Assistant Professor, Department of Geodesy and Geoinformatics, Faculty of Civil Engineering, University of Belgrade
Biography
Slobodan Jelić is an Assistant Professor at the Department of Geodesy and Geoinformatics, Faculty of Civil Engineering, University of Belgrade. His academic work focuses on machine learning, artificial intelligence applications, combinatorial optimization, and approximation algorithms, with particular emphasis on the use of data-driven methods in geoinformatics and remote sensing. His research explores topics such as domain adaptation in spectroscopy data analysis, intelligent processing of geospatial datasets, and the development of efficient algorithms for complex computational problems. He is the author of over 20 publications in scientific journals, monographs, and conference proceedings.
Alongside his research activities, Slobodan Jelić has a strong teaching portfolio in computer science and applied mathematics. He teaches courses in machine learning, computer vision, information retrieval, and web programming, where he combines theoretical foundations with practical software development and modern data-analysis tools. His work aims to bridge the gap between algorithmic theory and real-world data-centric systems.

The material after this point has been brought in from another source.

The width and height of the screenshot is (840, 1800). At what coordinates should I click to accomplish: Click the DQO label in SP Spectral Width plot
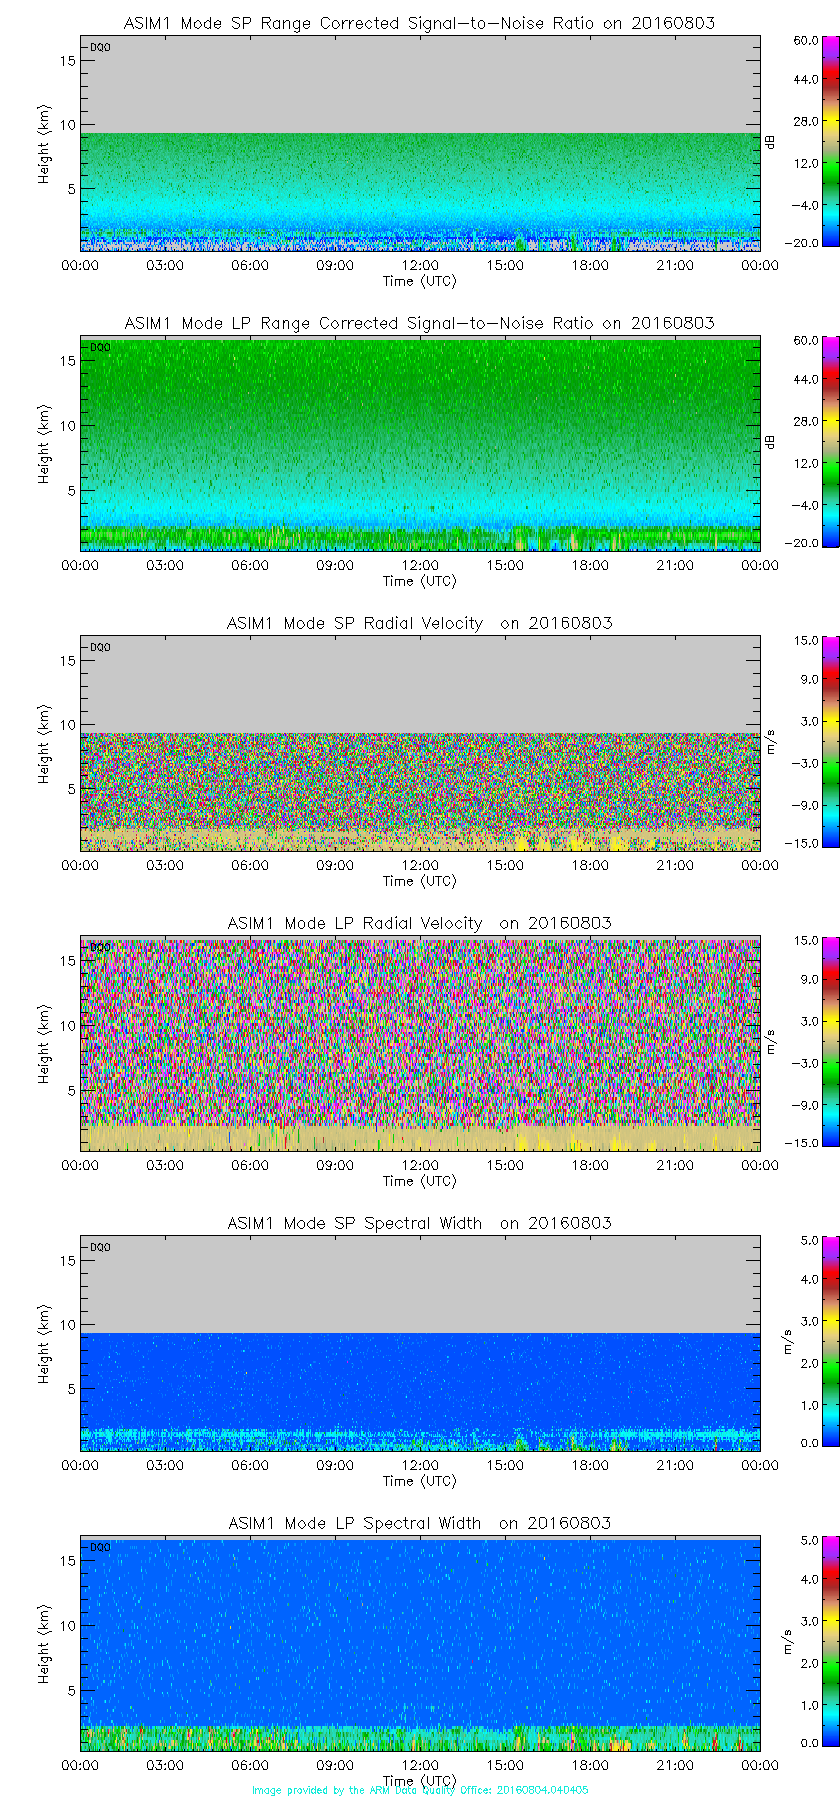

Beyond academia, Slobodan Jelić is the founder of the private data science and data engineering agency CrossValid. Through CrossValid, he collaborates with industry partners on the design and implementation of advanced data platforms and AI-enabled analytical solutions. His work includes building scalable data pipelines and intelligent workflows using modern open-source technologies, particularly within the Apache ecosystem, such as Apache Airflow and Apache Superset, enabling organizations to transform complex data into actionable insights.
Keynote speech title
Transfer Learning Across Domains: From Environmental Monitoring to Geospatial Crop Classification
Abstract
Transfer learning has emerged as a powerful paradigm for addressing domain shifts in real-world data, particularly in applications where labeled data are scarce or distribution discrepancies are pronounced. In this talk, we present two complementary case studies from geoscience and environmental biology that demonstrate the effectiveness of domain adaptation and transfer learning techniques in improving model generalization across heterogeneous data sources. The first study focuses on airborne pollen classification, where discrepancies between controlled laboratory datasets and real-world environmental measurements pose a significant challenge. By incorporating expert-verified measurements into the training process and applying domain adaptation strategies, convolutional neural network (CNN) models achieve substantial performance gains, including a 22.52% increase in correlation and a 38.05% reduction in standard deviation across multiple pollen classes and study years. The second study addresses crop classification using satellite image time series from the Sentinel-2 mission across two geographically distinct regions: Brittany (France) and Vojvodina (Serbia). Leveraging a Transformer-based architecture, we transfer knowledge from a source domain to a target domain through fine-tuning, achieving an overall accuracy of 0.94 and significant improvements in class-specific recall, including an 85.71% increase for underrepresented crop types such as sugar beet. Together, these case studies highlight how transfer learning frameworks—ranging from CNN-based domain adaptation to Transformer-based temporal modeling—can effectively bridge domain gaps in both biological and geospatial contexts. The results emphasize the importance of incorporating domain-specific knowledge and carefully designed adaptation strategies to improve robustness and scalability in environmental data analysis.